Un indicador más concreto de la gentrificación es el aumento sostenido en los precios de la vivienda, que provoca la expulsión de residentes originales con menores ingresos. El desplazamiento forzado de estas comunidades es el efecto más preocupante de la gentrificación. Aunque cada ciudad o barrio vive este fenómeno de forma distinta, el patrón recurrente es claro: la transformación del espacio urbano excluye a quienes históricamente lo habitaron. La revalorización del territorio trae consigo una paradoja: el lugar mejora, pero ya no es para quienes originalmente lo habitó.
En este rubro, las cifras estimadas con respecto a la accesibilidad y acequibilidad de la vivienda son alarmantes. En la alcaldía Cuauhtémoc, en donde se localizan la Condesa y la Roma, la renta promedio pasó de 16,828 pesos en 2022 a 22,911 pesos en diciembre de 2023, es decir, un incremento de 36%. Nueve colonias, incluidas Roma, Condesa, Hipódromo y Juárez, registraron aumentos de hasta 118% en los precios de renta respecto al promedio de sus respectivas alcaldías. En la colonia Juárez, la renta pasó de 8,000 a 29,000 pesos en pocos años, es decir, se triplicó. En la Condesa, los precios pueden alcanzar el rango de 60,000- 75,000 pesos o incluso más. Estos datos muestran cómo el crecimiento de las rentas han vuelto inviable la permanencia de un segemento de la población de clase media. La vivienda se ha vuelto inasequibe especialmente para sectores vulnerables como los jóvenes y las mujeres.
La marcha mostró la complejidad de la protesta urbana. Por un lado, existe la necesidad de visibilizar injusticias, y por otro, está la urgencia de mantener el respeto, el orden y construir soluciones desde la participación y no la confrontación. La presidenta Sheinbaum condenó con firmeza “las muestras xenófobas” y advirtió que una protesta legítima no justifica el odio. La frase “México es un país abierto al mundo” no debe ser retórica vacía.
En una ciudad que se precia de ser diversa y plural, tenemos derecho a protestar contra los efectos nocivos de las plataformas, del encarecimiento de la vivienda, en fin, de las injusticias sociales. Pero tenemos el deber de hacerlo sin caer en odio, xenofobia o violencia. La protesta urbana puede cumplir su propósito incluso si se despliega con diálogo, legalidad y solidaridad, evitando caer en la trampa del odio. El encarecimiento de la vivienda, la privatización o mercantilización del espacio público, y la turistificación en las ciudades exige soluciones. Pero quienes protestan deben recordar que el odio es un callejón sin salida. Por su parte, la autoridad tiene la responsabilidad de una planificación urbana ordenada e incluyente, pero sin criminalizar las protestas, siempre que transcurran con respeto y dentro del marco legal.

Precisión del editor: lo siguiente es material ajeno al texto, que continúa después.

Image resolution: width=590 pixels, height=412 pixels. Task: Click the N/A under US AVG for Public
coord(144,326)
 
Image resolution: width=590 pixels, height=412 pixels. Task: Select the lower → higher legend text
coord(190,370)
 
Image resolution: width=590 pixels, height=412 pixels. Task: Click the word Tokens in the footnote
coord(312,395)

Coincidentemente, durante el mismo fin de semana circuló ampliamente un video que captó las agresiones verbales e insultos racistas y clasistas de una mujer en la colonia Condesa a un policía de tránsito sólo por aplicarle una multa. Este acto, al que también hizo referencia la presidenta, puso el descubierto el racismo estructural prevalente en México. Es, además, muestra de una violencia simbólica, injustificada y repudiable. El sucesos, que dificilmente puede calificarse como un hecho aislado, es revelador de hasta qué punto el racismo y el clasismo cotidiano aún permea ciertas capas sociales.

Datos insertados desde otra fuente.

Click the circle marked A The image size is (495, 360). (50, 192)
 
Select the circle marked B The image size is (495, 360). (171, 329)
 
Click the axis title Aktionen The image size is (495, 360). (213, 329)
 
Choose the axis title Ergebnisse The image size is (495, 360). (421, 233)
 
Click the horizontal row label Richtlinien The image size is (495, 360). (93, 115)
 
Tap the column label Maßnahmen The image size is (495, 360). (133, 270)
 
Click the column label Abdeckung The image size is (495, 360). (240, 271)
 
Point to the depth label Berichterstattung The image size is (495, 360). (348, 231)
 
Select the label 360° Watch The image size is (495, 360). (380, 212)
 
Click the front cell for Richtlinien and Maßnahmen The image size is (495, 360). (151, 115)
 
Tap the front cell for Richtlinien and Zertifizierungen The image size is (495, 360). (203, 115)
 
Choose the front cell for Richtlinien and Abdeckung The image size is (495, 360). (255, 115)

Sin temor a la exageración, la marcha anti-gentrificación y la agresión racista contra un policia sacudió de nueva cuenta el núcleo de los dramas urbanos más profundos: las desigualdades y la precarización de la vida urbana para amplios sectores. En ambas situaciones, habrá que recordar que un país que busca ser incluyente y plural debe condenar y sancionar, con firmeza, la discriminación en cualquiera de sus formas.